I ask because my refrigerator needed help after 20 faithful years (thank you, GE) and I had to take everything out of the freezer so the repairman could replace the heater assembly (in a refrigerator? yes, apparently it cycles on every 12 hours to defrost)  . . .

. . . including the last of a three bagels packed on March 29, 2014.

As long-time readers know, this is the kind of thing I enjoy.

I sent the photo to the guys who try to keep me from going off the rails.

“Don’t DO it!” they responded, as they knew I knew they would.

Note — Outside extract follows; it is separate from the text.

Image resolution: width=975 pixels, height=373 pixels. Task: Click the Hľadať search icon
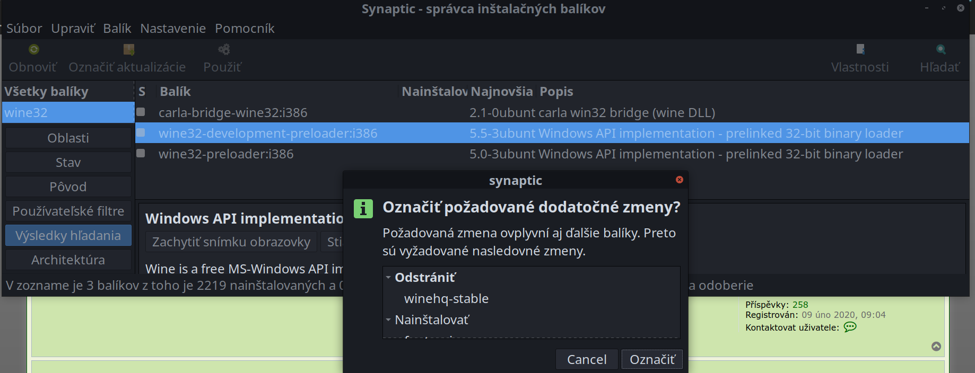pyautogui.click(x=941, y=50)
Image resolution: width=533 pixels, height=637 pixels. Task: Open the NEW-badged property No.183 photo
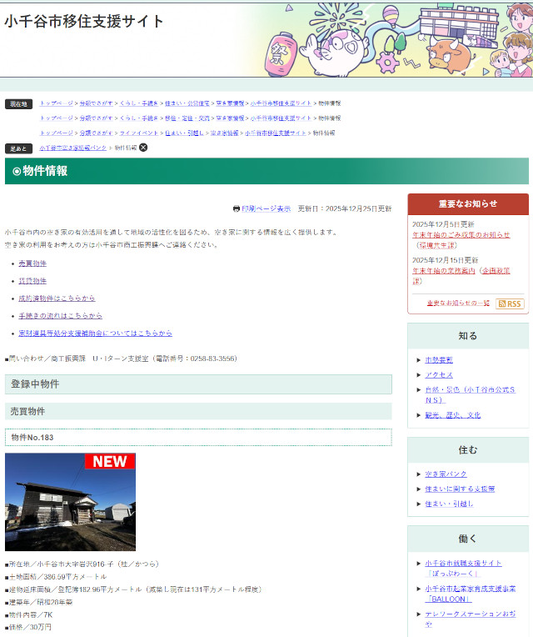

When I was a kid, my mother tried to get me to eat freezer-burn-afflicted food that I refused.  Now that I better know the value of a dollar, the meaning of “waste not want not,” and the power of ketchup or, in this case, fake butter, to overwhelm freezer burn, I don’t think twice in such a situation.

Even after defrosting, the bagel was rock hard, but that’s why God invented microwave ovens.

Thirty seconds later, it was soft, hot, and chewy.  (This is true of any stale baked good.  Don’t toss it — nuke it!)

I sent my guys this photo:

They responded predictably, which made me feel great, because it means they care.

That’s when I thought it would be fun to ask Google whether it’s safe to eat freezer-burned food and found the link above.  (Answer: yes.)

By which time there was this:

Shortly after which there was nothing left at all.




One should always be wary of stocks paying outsize dividends, but a smart guy I know thinks UNIT, yielding more than 10%, is misunderstood.  I bought some in my IRA.

APE suggested here three weeks ago at $1.05 last traded at $1.80, while AMC, its slightly less-preferred twin, which I suggested might be overpriced at $7.43, had dropped to $4.33.  Sooner or later, the two should converge, although the convergence could eventually be at $0, so some profit taking may be in order.